Real estate investment vs. development.
Real estate investment and real estate development are the most important business fields that aim to achieve profit by owning and developing real estate. Although there are some similarities between them, there are fundamental differences in the nature of work, objectives, risks, and returns between them.
Firstly: The approach to real estate search:
A real estate evaluator looks for neglected or under-utilized real estate and prefers raw land to develop and create new projects.
The real estate investor wants to buy completely qualified real estate and prefers income-generating real estate like residential apartments or shops.
Secondly: The nature of the work:
The real estate developer is directly involved in all stages of project development, from land purchase to planning, design, construction, marketing, and sales.
The real estate investor participates in the project development stages in a limited way and focuses mainly on buying income-generating real estate or selling it to make a profit.
Third: Objectives:
The real estate developer aims to add new and different value to the real estate community by creating new projects that meet the market needs.
A real estate investor mainly aims to make a profit through buying and selling or renting properties.
Fourth: Risks and returns:
A real estate developer faces greater risks due to his direct involvement in all stages of project development, but he gets higher returns if the project is successful.
The real estate investor faces less risk due to his limited involvement in the development stages of the project, but he gets lower returns.
The relationship between investment and real estate development is both complementary and competitive, as property developers work to provide attractive opportunities for investors, while the developer and the investor may compete to buy land with a promising future to benefit from it.
What is the role of real estate valuation in development and investment?
From the above, it is clear that the developer works to create value for vacant land by transforming it into attractive projects that represent promising opportunities for investors.
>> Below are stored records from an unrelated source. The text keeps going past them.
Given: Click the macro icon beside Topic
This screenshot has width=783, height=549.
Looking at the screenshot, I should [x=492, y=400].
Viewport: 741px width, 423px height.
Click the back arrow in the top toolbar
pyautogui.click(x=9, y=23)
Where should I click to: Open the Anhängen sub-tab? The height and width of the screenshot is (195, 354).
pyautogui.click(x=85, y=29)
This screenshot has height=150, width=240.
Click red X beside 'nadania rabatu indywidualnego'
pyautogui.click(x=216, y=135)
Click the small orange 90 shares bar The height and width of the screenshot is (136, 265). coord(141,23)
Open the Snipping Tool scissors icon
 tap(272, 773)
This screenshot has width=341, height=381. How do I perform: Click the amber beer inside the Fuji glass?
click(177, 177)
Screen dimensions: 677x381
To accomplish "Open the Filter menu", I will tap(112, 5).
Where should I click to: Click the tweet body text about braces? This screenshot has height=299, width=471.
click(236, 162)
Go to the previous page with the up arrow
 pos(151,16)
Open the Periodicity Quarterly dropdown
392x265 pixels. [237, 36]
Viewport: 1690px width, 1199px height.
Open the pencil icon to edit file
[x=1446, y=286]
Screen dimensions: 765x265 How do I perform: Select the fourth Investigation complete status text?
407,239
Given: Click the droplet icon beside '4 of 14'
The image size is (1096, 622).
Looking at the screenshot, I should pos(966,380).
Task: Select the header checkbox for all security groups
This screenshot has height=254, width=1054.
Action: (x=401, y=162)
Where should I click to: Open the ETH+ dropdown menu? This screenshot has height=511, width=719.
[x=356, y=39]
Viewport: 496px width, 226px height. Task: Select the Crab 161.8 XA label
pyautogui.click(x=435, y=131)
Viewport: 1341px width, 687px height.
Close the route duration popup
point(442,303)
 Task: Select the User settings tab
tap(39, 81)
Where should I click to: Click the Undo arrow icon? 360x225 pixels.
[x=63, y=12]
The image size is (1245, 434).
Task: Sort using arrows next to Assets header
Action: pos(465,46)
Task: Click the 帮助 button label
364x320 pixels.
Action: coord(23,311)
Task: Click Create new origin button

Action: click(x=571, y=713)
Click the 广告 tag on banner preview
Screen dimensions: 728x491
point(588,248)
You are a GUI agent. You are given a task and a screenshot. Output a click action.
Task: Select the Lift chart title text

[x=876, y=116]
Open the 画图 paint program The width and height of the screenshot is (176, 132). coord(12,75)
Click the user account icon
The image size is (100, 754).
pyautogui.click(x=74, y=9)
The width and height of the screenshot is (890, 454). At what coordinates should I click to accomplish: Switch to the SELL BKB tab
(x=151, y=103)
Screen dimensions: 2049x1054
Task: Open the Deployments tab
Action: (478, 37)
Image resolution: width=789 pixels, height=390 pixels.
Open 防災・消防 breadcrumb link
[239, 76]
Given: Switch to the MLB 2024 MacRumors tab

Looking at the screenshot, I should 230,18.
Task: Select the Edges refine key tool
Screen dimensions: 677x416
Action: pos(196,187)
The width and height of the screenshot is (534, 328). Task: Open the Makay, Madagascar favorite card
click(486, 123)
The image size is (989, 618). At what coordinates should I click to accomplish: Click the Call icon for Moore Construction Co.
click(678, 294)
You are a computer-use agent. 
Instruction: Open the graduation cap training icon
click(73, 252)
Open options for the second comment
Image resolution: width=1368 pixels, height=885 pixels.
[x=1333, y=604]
The investor studies the opportunities to choose the most promising ones to achieve the expected return. Here, the role of the real estate evaluator emerges, which is considered a pillar for both paths, as the real evaluator does:
- Land purchase decisions for developers:
Before starting a project, a real estate developer relies on the valuation of the land to determine whether its market value is commensurate with the expected return from the project. A real estate valuation helps the developer avoid high-risk investments.
- Determine appropriate selling prices:
Once construction is completed, Real estate valuation plays a key role in helping the developer set competitive selling prices for the units in the project. Prices set based on market value help achieve faster sales and better profit margins.
- Helping investors make wise investment decisions:
Real estate valuation gives investors the ability to evaluate different investment opportunities. A real estate evaluation report gives the investor insights into whether the price of the real estate for sale is in line with the value of the project.
In conclusion, we can say that both real estate investment and property development are important fields that offer various profit opportunities. They rely on real estate valuation to determine the most appropriate use and feasibility of the entire project.